→ Text segment:
--------------------------------

I suppose it was similar with my real grandparents as my grandad died in absolute style; a whisky and off to bed to die in his sleep which rather annoyed my nan, a hypochondriac, as she was the one that was really ill. If you believed her she had something terminal the minute she appeared from the womb, what fools we were for not believing her as she proved us all wrong by expiring in her 84th year.She made us suffer with her "ailments" for a long time!

BillR, I dont know about songs but I wish I'd been taught Roald Dahls Ruthless Rhymes instead of those soppy nursery rhymes as a kid. How much more prepared for life I would have been instead of being cosseted by all that mush.

I've often heard people who think that there is something wrong with them for not being able to remember the faces of their dead parents and they feel that it is dishonourable, don't, there is a reason for this; throughout your life their faces are changing. When you was a kid they seemed younger and Mums face smoother, then as they got older their faces crinkled, their hair greyed or vanished. You can remember your house as a kid as it didnt change but which face should you remember of your father or mother? I dont see my parents regularly so each time I see them they appear slightly differnet but whenever I think of them I remember the love I feel for them rather than any physical feature, that's how I'll remember them once they are dead. Remember their soul, not the shell that their soul existed in whilst it was with you.

--------------------------------

→ Information:
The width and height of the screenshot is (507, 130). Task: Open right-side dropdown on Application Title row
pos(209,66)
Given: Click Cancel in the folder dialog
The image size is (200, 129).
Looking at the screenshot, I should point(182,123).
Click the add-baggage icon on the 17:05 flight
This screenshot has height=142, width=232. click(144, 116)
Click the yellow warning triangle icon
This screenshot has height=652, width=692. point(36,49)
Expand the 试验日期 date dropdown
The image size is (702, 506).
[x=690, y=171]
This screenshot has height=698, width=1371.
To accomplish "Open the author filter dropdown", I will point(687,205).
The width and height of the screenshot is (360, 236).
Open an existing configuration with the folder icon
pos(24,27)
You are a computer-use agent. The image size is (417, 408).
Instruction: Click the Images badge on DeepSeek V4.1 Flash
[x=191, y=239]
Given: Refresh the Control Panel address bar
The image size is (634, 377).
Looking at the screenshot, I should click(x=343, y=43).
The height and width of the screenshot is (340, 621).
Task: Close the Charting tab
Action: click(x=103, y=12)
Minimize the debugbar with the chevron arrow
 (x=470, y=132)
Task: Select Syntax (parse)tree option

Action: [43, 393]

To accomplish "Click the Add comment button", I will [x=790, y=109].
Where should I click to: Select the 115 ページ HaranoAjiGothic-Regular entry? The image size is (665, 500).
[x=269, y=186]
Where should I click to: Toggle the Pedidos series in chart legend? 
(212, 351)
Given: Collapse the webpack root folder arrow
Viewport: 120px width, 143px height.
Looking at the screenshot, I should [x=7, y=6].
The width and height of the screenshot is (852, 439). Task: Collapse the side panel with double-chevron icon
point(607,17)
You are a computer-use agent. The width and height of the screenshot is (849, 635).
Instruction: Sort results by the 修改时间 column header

--------------------------------

→ Assigned task A: List every word the text on remembering family uses to refer to a relative, in the form it appears.
→ Assigned task B: Carry on the text on remembering family from its final sentence.

→ Task output A: grandparents, grandad, nan, parents, Mums, father, mother

→ Task output B:
I may seem harsh but I became slightly inured to death working around the business in which there is a saying:
Funerals are for the living, not the dead
- funerals are a part of the grieving process for the living left behind, the dead don't care anymore because hopefully they are in a better place (wherever that is depends on your religion or lack thereof).
 
Well since I started telling this:

Mom is going to be released from the hospital because there's nothing more to be done.

They give her maybe through the Holidays, so she wants to go home to Newport and see the ocean there again. Along with her great grand, grand kids, etc.

She wants to die in New England where she was born, where her parents came over to from Ireland. I can relate to that. It's all good.

So we are packing her stuff-up and making arrangements to hopefully get her moved back by Thanksgiving.

If I could have one thing, it would be that she made it through Christmas in Newport with all the family. She loved that Holiday more then anything.
There's some 22 totes of her Christmas decorations here alone! LOL. And that will of course, be moved up too.

To give you an idea, when Dean Martin died on Christmas Day, my mother was inconsoleable! A wreck!

But music was a big part of growing-up with Mom. She used to clean the house with
music blasting! In her day, it was, Nat King Cole, Mel Torme, Ella Fiztgerald, Duke Elligton, etc.
Frank Sinatra, Dean Martin, the Rat Pack ya know...it was the 50's folks. LOL!

So at Christmas, It was Dino singing; " It's a Marshmallow World" , or , " I've Got My Love To Keep Me Warm" and " Baby it's Cold Outside".
Or Nat King Cole doing " Chestnuts Roasting". (That song was new then!) Or Johnny Mathis, " Winter Wonderland".
And Nancy Wilson, "The Christmas Waltz". and whatever Christmas albums , "on vinyl", the biggies from those days produced. We had 'em all!
But she didn't like old carols very much. LOL

She also began to like Brian Setzer and Boogie Oogie Santa Clause; and " So They Say It's Christmas" that Brian did with Lou Rawls.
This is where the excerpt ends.